Turn right at the bottom of strada della Liberta where the town ends and go past the stone shrine in honor of the Blessed Virgin. It's big enough to step into, and there's nobody around anyway to see you peek inside the cards believers have left impaled in their floral offerings. They ask the Mother of God fo help.
Past the shrine sits a peculiar piazza, an expanse of stone where some three dozen old wells, also made of stone, reside. The piazza and the pozzi seem must belong to an time when their position had some significance. Today they seem set in the middle of nowhere, really, on the edge of town, at the mouth of olive groves leading to Calimera three kilometers away.
The road from Martingnao to Calimera cuts through well-tended olive groves on either side. This is the path people used to take before the highway was built a little further up. It's paved and flat, except for a small downhill dip about half way. Now and then a car hurls by -- this is Italy, after all -- or maybe a jogger or a clutch of matrons wearing running shoes taking an evening constitution.
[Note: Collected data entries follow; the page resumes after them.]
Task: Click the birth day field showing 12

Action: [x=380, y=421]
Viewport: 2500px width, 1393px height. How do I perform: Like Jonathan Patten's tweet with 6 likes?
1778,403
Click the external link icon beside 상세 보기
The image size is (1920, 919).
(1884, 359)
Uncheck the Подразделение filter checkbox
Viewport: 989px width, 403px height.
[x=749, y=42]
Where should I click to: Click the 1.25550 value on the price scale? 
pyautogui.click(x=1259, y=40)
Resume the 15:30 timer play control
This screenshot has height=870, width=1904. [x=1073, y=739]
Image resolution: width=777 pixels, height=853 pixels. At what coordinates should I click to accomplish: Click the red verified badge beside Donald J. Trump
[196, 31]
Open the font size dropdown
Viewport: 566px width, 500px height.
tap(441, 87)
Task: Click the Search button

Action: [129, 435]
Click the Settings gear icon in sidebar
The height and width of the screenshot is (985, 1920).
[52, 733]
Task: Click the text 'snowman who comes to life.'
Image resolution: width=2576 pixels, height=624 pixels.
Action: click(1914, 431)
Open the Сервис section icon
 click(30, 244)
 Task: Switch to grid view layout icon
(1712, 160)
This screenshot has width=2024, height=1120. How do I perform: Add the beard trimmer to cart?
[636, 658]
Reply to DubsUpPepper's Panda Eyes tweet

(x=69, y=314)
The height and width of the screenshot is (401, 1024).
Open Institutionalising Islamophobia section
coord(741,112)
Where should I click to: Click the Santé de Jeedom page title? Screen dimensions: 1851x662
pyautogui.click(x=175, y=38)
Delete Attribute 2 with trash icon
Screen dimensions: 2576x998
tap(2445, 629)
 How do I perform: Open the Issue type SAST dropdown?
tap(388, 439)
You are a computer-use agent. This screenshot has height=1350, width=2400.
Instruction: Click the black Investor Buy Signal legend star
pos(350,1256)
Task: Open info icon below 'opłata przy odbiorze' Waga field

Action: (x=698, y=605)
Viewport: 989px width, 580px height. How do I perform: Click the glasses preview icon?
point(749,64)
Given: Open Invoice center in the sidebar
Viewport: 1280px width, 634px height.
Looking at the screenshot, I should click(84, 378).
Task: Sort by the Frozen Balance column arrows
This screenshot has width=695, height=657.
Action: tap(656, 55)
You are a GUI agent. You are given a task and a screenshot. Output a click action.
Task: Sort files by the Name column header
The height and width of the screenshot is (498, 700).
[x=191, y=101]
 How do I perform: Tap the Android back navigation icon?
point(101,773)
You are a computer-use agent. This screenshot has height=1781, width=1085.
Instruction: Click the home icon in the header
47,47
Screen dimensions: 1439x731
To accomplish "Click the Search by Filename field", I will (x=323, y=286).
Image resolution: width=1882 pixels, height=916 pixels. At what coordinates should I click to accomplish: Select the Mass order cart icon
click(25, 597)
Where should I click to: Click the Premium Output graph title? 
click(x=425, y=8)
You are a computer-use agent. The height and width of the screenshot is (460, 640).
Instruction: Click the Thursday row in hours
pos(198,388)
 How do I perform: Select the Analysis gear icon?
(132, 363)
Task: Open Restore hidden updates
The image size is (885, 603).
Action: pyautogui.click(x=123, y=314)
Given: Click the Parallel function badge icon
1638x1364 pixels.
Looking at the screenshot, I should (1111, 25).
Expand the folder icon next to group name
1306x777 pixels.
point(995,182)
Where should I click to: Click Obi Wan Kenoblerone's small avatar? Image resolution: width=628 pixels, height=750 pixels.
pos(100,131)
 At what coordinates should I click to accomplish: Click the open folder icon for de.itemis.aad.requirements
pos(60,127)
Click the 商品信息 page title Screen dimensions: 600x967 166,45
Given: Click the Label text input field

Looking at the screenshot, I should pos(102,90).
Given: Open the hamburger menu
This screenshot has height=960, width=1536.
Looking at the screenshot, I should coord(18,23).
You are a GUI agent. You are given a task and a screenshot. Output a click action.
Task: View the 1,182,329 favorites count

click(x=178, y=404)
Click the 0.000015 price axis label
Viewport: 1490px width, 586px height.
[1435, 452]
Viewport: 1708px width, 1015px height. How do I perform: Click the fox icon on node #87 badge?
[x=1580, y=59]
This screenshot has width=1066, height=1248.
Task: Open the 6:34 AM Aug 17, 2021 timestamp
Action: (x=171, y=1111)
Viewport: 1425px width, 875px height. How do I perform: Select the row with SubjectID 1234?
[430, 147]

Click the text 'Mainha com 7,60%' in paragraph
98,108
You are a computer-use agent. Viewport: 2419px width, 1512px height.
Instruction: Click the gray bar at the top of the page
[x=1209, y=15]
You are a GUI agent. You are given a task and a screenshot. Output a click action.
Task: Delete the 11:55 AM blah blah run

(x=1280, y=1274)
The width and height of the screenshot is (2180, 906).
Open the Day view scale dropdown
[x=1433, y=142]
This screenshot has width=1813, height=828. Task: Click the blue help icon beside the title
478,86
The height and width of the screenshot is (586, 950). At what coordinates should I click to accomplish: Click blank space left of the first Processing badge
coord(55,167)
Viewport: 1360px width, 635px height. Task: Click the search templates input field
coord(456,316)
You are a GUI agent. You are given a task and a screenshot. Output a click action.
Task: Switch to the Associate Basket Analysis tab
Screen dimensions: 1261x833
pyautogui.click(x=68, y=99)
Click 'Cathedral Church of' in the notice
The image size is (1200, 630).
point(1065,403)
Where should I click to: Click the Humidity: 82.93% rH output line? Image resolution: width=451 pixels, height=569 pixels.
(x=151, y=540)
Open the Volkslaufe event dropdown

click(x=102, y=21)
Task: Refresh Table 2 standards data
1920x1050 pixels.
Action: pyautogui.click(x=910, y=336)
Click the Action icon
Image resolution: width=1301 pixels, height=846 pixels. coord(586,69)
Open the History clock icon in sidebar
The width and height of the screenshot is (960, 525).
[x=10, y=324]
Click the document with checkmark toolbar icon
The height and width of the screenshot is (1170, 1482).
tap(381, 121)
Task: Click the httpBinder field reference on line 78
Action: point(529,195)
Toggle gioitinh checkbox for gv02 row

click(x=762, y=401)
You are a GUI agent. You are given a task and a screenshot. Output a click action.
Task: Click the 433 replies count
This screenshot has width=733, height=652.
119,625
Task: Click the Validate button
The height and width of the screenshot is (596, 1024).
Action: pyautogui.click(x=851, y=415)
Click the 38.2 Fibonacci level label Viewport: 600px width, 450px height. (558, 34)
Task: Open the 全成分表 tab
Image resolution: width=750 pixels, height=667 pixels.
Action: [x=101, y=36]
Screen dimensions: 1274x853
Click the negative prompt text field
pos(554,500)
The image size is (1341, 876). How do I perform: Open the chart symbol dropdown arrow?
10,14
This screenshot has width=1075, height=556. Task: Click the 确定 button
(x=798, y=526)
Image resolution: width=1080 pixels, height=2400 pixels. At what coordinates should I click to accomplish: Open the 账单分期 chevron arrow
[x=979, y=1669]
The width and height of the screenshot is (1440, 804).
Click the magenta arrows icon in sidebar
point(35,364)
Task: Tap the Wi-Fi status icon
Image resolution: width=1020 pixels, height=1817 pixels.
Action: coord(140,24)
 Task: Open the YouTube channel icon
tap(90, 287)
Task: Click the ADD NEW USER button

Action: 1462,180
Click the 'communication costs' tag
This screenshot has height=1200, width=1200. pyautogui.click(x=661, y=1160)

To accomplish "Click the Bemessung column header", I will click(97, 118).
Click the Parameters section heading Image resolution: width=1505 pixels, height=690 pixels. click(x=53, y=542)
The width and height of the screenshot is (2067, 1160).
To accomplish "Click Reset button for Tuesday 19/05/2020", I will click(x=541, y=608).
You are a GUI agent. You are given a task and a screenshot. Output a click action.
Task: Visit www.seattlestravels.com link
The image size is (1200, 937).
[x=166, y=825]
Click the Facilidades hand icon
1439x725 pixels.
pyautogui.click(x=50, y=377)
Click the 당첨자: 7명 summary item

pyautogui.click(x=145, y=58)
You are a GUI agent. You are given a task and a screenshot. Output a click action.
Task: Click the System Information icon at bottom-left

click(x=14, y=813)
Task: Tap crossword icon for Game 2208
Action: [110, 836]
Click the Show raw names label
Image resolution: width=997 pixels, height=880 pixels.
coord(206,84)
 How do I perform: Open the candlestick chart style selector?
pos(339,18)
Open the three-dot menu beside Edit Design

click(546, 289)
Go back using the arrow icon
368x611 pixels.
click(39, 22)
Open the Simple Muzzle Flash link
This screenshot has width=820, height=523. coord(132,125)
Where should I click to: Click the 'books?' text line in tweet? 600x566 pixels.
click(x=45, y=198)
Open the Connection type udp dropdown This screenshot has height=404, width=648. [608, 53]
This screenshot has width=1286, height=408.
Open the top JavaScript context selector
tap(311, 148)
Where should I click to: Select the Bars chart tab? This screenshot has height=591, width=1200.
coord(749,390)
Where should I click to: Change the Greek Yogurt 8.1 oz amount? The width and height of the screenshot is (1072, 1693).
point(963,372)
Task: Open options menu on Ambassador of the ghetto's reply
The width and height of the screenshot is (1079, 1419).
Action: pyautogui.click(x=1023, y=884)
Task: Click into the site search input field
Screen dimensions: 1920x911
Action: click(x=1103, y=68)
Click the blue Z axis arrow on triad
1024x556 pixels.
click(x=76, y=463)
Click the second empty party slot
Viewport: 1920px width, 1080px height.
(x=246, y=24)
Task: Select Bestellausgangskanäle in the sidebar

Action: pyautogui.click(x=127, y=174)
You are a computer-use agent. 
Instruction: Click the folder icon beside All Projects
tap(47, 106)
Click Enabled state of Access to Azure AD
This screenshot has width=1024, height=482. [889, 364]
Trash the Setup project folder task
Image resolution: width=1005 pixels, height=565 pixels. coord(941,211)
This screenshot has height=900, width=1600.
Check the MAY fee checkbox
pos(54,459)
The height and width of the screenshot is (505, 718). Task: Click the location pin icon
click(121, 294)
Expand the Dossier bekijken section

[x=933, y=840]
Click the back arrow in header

On the way, you can't help but notice stone. The fences along the road and between the groves are dry stone. The rocks are ochre, pink and white. They have been piled, who knows when, securely on top of each other and thread their way through the whole landscape. Tiny stone houses grey with age sit in the middle of an occasional empty fields.
In October the trees are becoming heavy with fruit. The harvest will take place soon.
The road ends in Calimera, home to some 3,000 families, (Unlike Martignano, Calimera has a real supermarket.) a very old woman stands struggling with a recalcitrant Dachshund. She wishes the visitor buona sera when the stranger stops to admire her dog.
Assunta is tiny, has rheumy eyes sparse white hair and a ramrod straight bearing.
As Tipi the Dachshund strains at the leash the old woman tells the stranger the dog turns 3 on Oct. 5, the same day as one of her three grandchildren, as if to explain who she would remember her dog's birthday.
Assunta was born in an impoverished town in Calabria and at 27 she jumped at a chance to work as a nanny in Rome. She lived there until 1999 when she retired and moved in with her daughter and her family. She loved Rome, she says. She found love in Rome.
When asked, Assunta reluctantly reveals the year of her birth: 1923.
After a time the two women wish each other another buona sera. The visitor turns to retrace her steps back to Martignano. Assunta resumes her struggle with Tipi.